Сопровождаемый порученцем и носильщиками, тащившими чемоданы, Ясенев заказал номер, поднялся туда, велел принести обед и, приняв душ, поспал. После чего направился в апартаменты посольства, отыскал кабинет секретаря по торговле, постучал, вошёл и, без долгих рассуждений, положил перед тем мандат, список предметов, предлагаемых для реализации, а рядом — три банки с чёрной икрой. Банки секретарь привычным жестом смахнул в ящик стола, список же принялся внимательно изучать.
— Годится, — вынес он, наконец, вердикт. — Вы будете постоянным поставщиком?
Ясенев кивнул.
— Тогда я советую вам обратиться к Якобу Штальмайеру, это оптовик, он платит сразу, если, конечно, договоритесь по ценам. Назад что-нибудь повезёте?
— Только чеки, — ответил уполномоченный.
Секретарь нажал кнопку звонка и велел явившемуся клерку:- Проводи товарища, — он глянул на мандат-Ясенева в офис Штальмайера и помоги ему, после заключения договора, с банковскими транзакциями. — С этими словами он черканул на бумажке пару строчек и передал её Ясеневу. — Отдадите Штальмайеру, что делать дальше он скажет, — пояснил секретарь.
Двигаясь вслед за клерком по узкому тротуару, старший уполномоченный вполуха слушал словоохотливого провожатого, который, по ходу дела, рассказывал новоприбывшему о жизни посольства вообще и торгового отдела в частности. Поначалу Ясенева напрягали многократные заверения клерка в своей честности и неподкупности, но потом, уяснив, что под этим имеются в виду два процента комиссионных в бюджет посольства от общей суммы сделки, он успокоился и стал обращать больше внимания на окружающий пейзаж, чем на местные сплетни.

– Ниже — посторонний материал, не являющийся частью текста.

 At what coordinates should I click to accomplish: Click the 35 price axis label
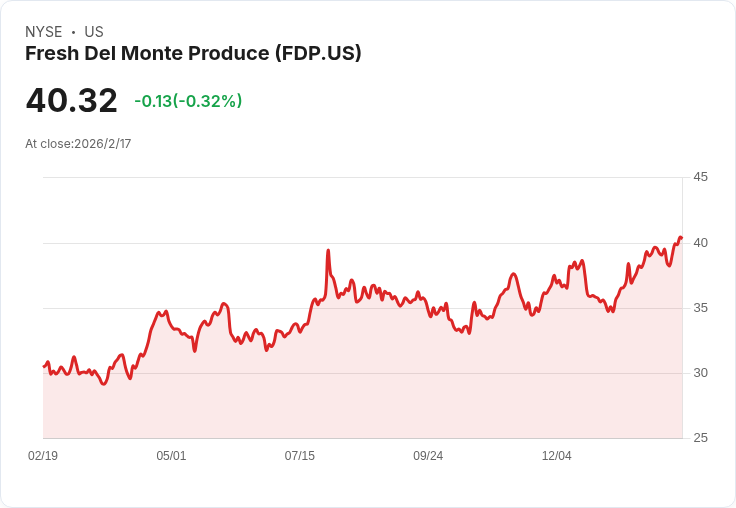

Наконец, они дошли до трёхэтажного дома с колоннами и характерной для всего города остроконечной крышей.
— Нам сюда. — Посольский служащий поздоровался со стоявшим на входе охранником, который открыл перед ними массивные двери. — Направо, затем по лестнице на второй этаж. Я подожду вас здесь. — Он сел в одно из кресел, стоявших в вестибюле, и взял со столика газету.
Старший уполномоченный пожал плечами и зашагал в указанном направлении.

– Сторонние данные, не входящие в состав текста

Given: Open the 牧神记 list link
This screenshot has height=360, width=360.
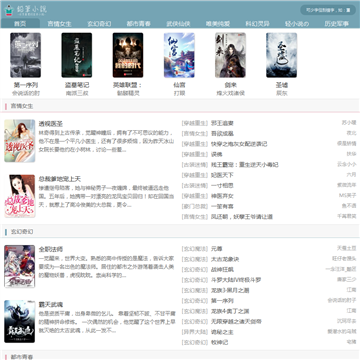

Якоб Штальмайер с виду был типичным западно-европейским бюргером — плотная фигура, короткая стрижка, чёрный костюм, белая рубашка, аккуратно повязанный галстук. Записку от секретаря торгового отдела он, прочитав, небрежно отложил в сторону, зато список предлагаемых ценностей принялся изучать очень внимательно. Время от времени он фыркал — видимо, из-за цен, которые Ясенев для вещей от банды Фрекса поставил отчасти наугад. Цены на товар от Корнеича он увеличил на 15 процентов, поскольку был уверен, что придётся торговаться.
Наконец, перекупщик закончил изучать список и принялся быстро черкать в нём карандашом, проставляя свои расценки.

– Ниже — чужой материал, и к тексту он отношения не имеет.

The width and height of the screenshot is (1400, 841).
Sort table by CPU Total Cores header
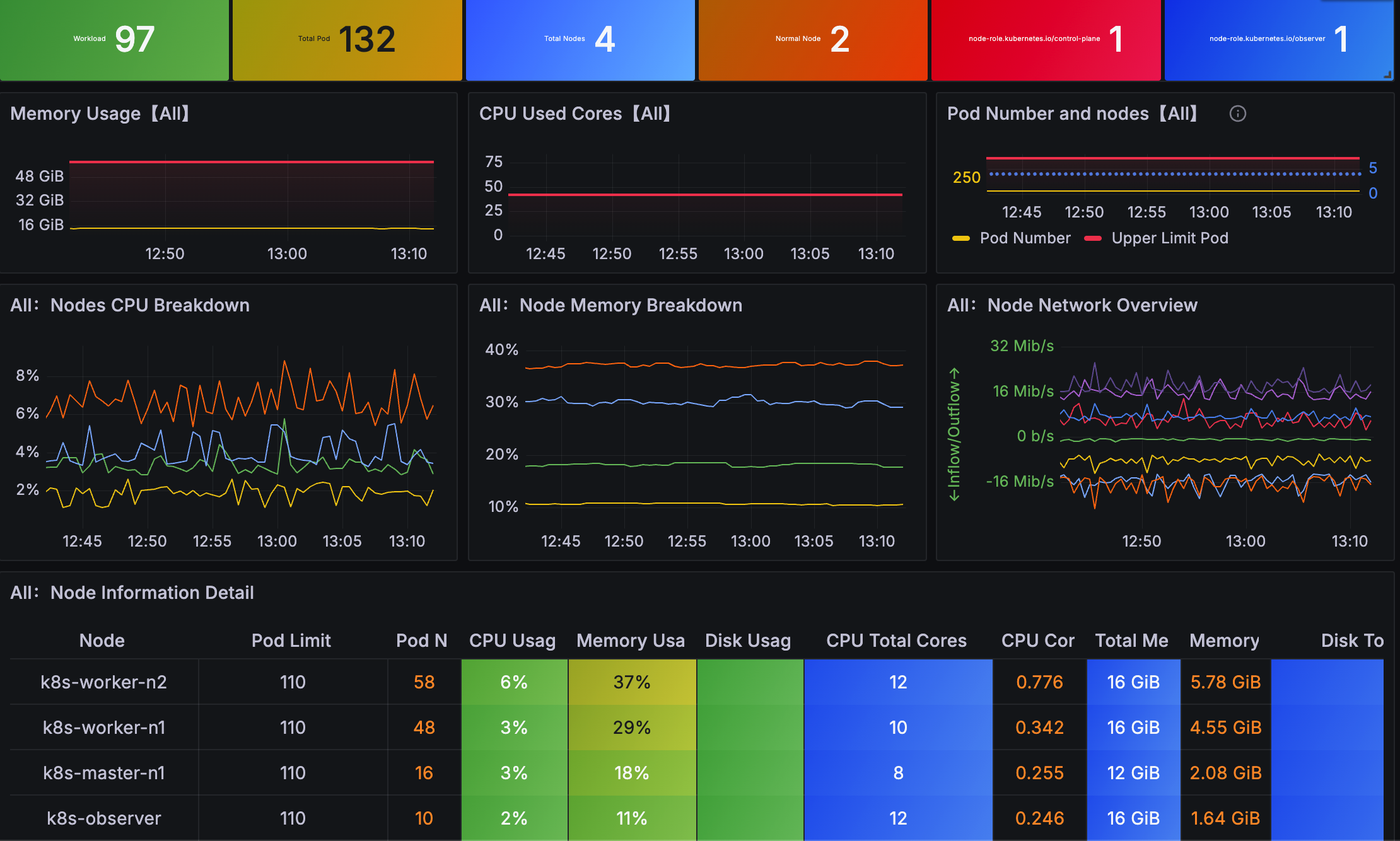pos(896,641)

— Вот, — закончив манипуляции, он пододвинул листок бумаги к уполномоченному. — Наши предварительные предложения. Окончательную оценку можно будет дать после осмотра вещей.
Ясенев взял прейскурант и углубился в его чтение, а Штальмайер, слегка наклонив голову, принялся незаметно изучать сидевшего напротив него человека. Что-то в нём было непонятное. Простецкая физиономия плохо сочеталась с чёткими выверенными движениями. "Разведчик или чекист", — подумал про себя Штальмайер. Его гость, словно уловив мысли хозяина, неожиданно вскинул голову, мельком скользнул по нему взглядом и снова занялся чтением. Цены на товары вернулись практически к тем, которые проставил оценщик фирмы Корнеича, что подтвердило его квалификацию и добросовестность скупщика. Поэтому Ясенев решил не оспаривать прайс, а отдал его обратно с согласным кивком.
— Мы остановились в гостинице "Золотая Рысь", — сообщил он. — Ваш человек может посмотреть вещи, когда ему удобно.